# Calculating energy needed for acceleration over time

1. Jul 19, 2008

### Norseman

First, to preface this, I have never taken any formal engineering courses, and I don't remember the physics class I took very well. I'm trying to figure out how much energy it takes to accelerate a mass of 2,000,000 kg at 1G for 153,778 seconds. In other words how much energy it takes to get a spaceship to Mars in 1 day 18 hours and 43 minutes, thus maintaining artificial gravity for nearly the entire the trip, except for a brief moment halfway through in order to turn the ship around. First, I determined that distance to Mars was 57,936,384 to 402,336,000 kilometers. I remembered that gravity was 9.8 meters per second per second. I wrote a simple python program to figure out how long the trip would take, by finding out how long it would take to accelerate halfway, and then doubling that value.

Code (Text):
half_distance = 57936384000.0 / 2
current_distance = 0
current_velocity = 0
time = 0
while current_distance < half_distance:
current_velocity += gravity
current_distance += current_velocity
time +=  1
print time * 2
That gave me a value of 153,778 seconds for the first distance, and I got a value of 405,240 seconds for the second distance. Next, I wanted to find out how much energy that trip would require, so I went to wiki and looked up the article on kinetic energy, and found that it was 1/2 the mass times the velocity squared. So, I ran that program again and got the peak velocities, which were 753,512.2 m/s for the first distance, and 1,985,676.0 m/s for the second. According to that formula, the energy required for the first distance is 1,000,000 * 753,512.2^2 joules, or about 567,780,635,548,839,870 joules. That's 567 petajoules. That's more energy than released by detonating a 100 megaton nuclear bomb, and more energy than the electrical power consumed by Norway in 2005. That's just to get to the halfway point. It needs to be done again to decelerate, and two more times if the trip were to return.

I guess this is possible, but I wonder about that velocity squared part. Let's say a spaceship accelerates at 1G for, say, 10 seconds in one direction. Does it take more energy to accelerate again at 1G in the same direction than it does to accelerate at 1G in the opposite direction? If so, why? Or, if not, then am I using the correct energy calculation here?

Last edited: Jul 19, 2008
2. Jul 19, 2008

### Staff: Mentor

There's an easy, sneaky way to do this: work = energy = force * distance.

3. Jul 19, 2008

### Norseman

Why is it force * distance? Shouldn't the energy needed each second to accelerate a mass be constant? Shouldn't it be force * time?

Last edited: Jul 19, 2008
4. Jul 20, 2008

### Defennder

You can do it with respect to their time or distance. The definition of work done is $$W=\int_L \vec{F} \cdot d\vec{r} = \int_L \vec{F} \cdot \frac{d\vec{r}}{dt} dt$$. Of course the problem here would be figuring out r(t) and that itself would depend on how you choose to accelerate the ship.

5. Jul 20, 2008

### rcgldr

Work is force times distance relative to the point of application of the force.

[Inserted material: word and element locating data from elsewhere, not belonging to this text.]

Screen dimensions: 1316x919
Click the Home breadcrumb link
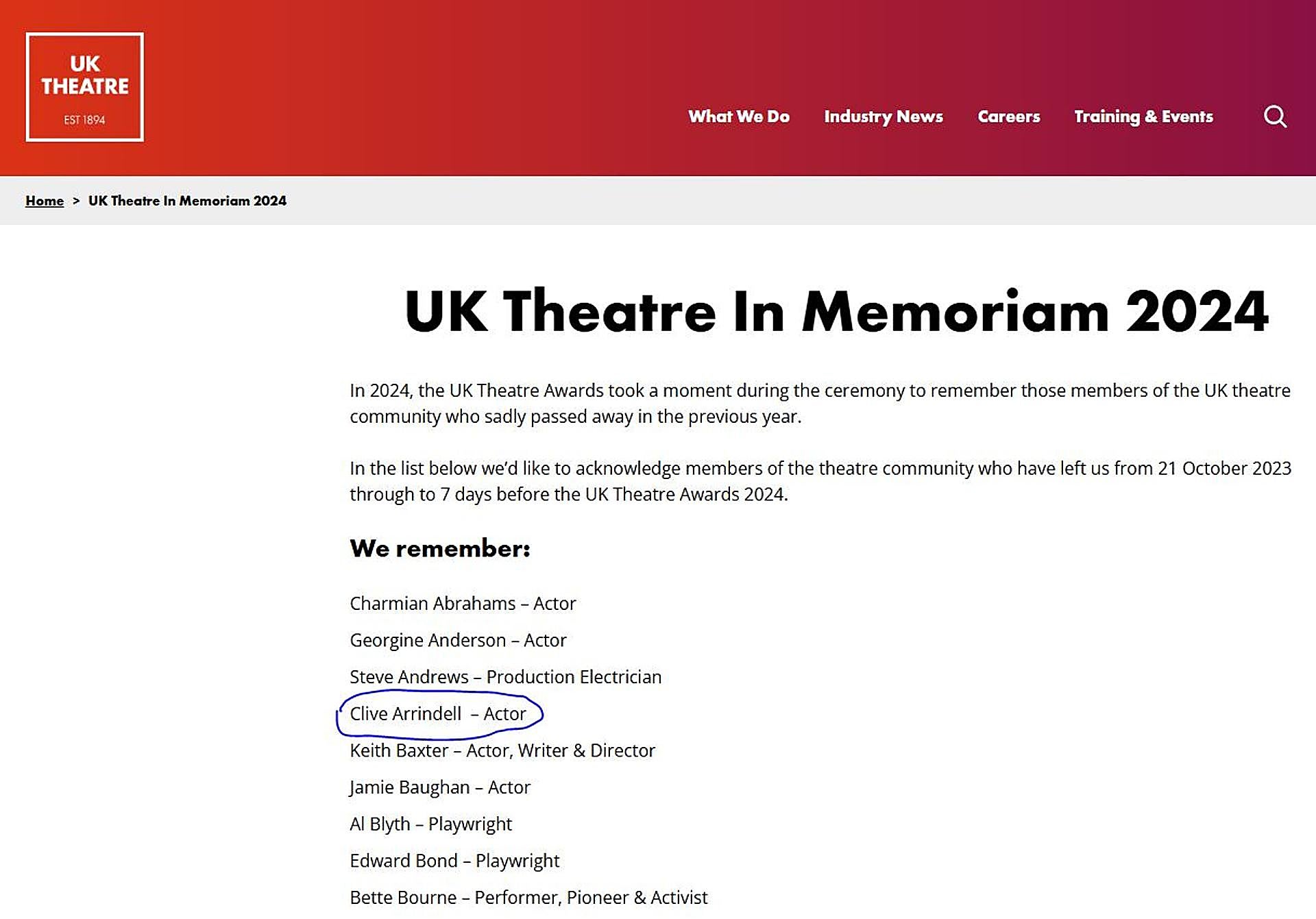[x=45, y=201]
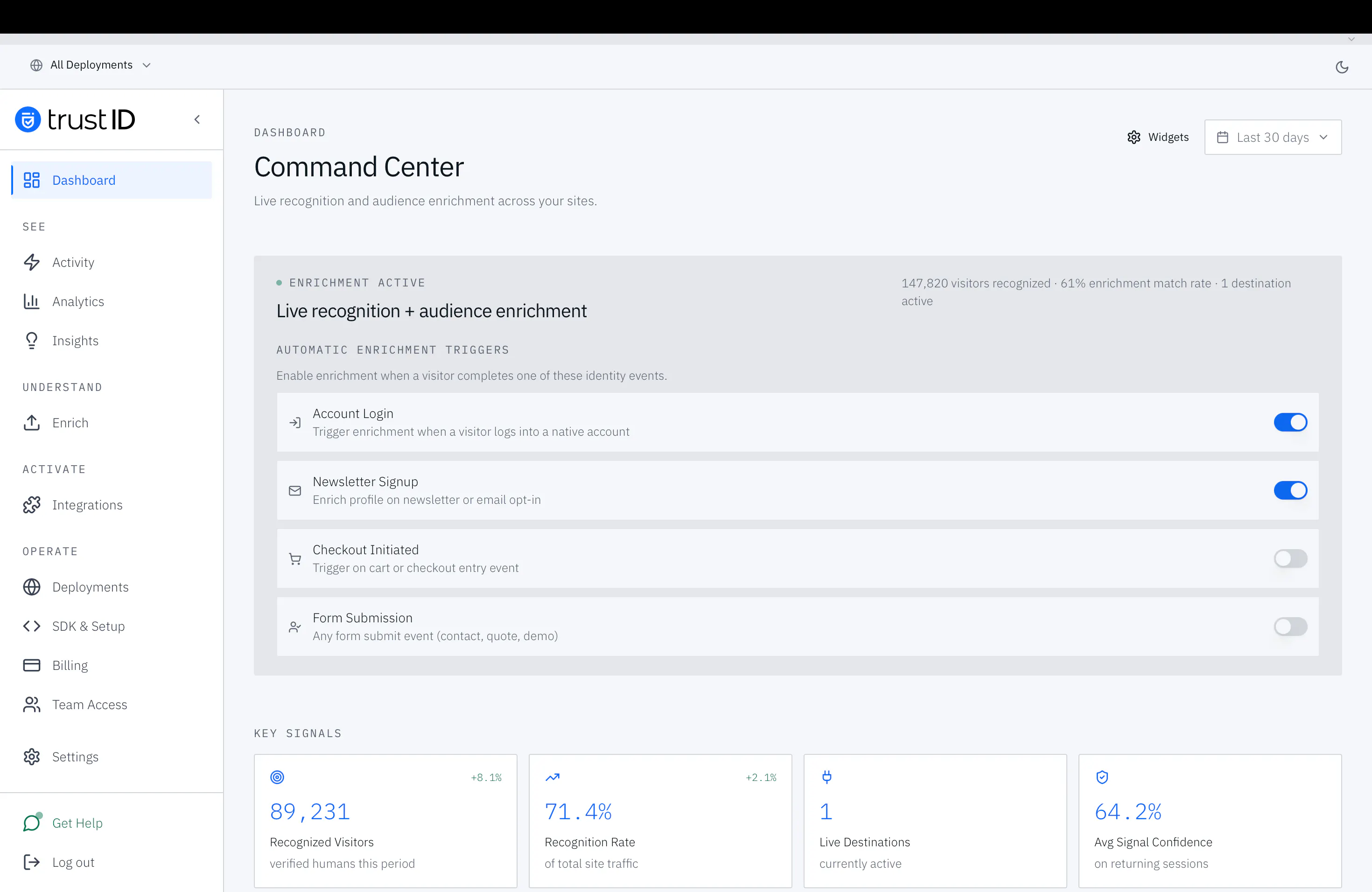The width and height of the screenshot is (1372, 892).
Task: Enable the Checkout Initiated trigger toggle
Action: click(1290, 558)
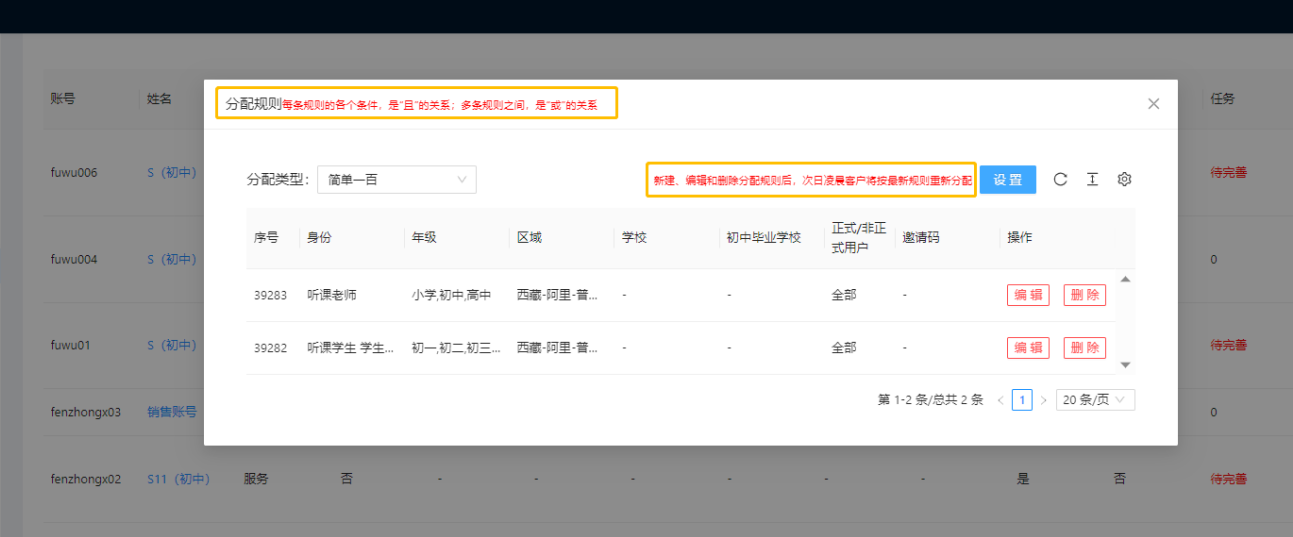The height and width of the screenshot is (537, 1293).
Task: Expand the 20 条/页 page size selector
Action: 1095,400
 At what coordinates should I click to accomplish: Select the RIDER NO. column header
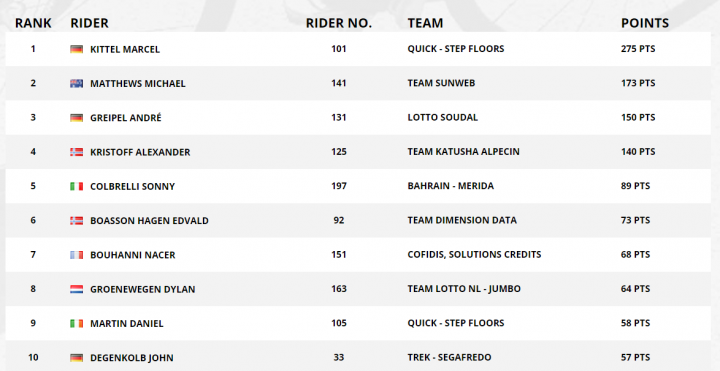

Rockets are different, there's nothing in empty space to push against, so they expell a part of their own mass (spent fuel) at high rate of acceleration backwards, which results in a forwards acceleration of the rocket. If there are no external forces to consider (like gravity), then momentum is conserved (fuel mass times fuel velocity + rocket mass times rocket velocity = constant). The result of burning fuel is the increase in kinetic energy of spent fuel and rocket. To maintain constant acceleration, the burn rate will decrease directly in proportion to the decrease in mass of the rocket as the spent fuel is eject, but it will still be a huge number to maintain 1g for a long period of time.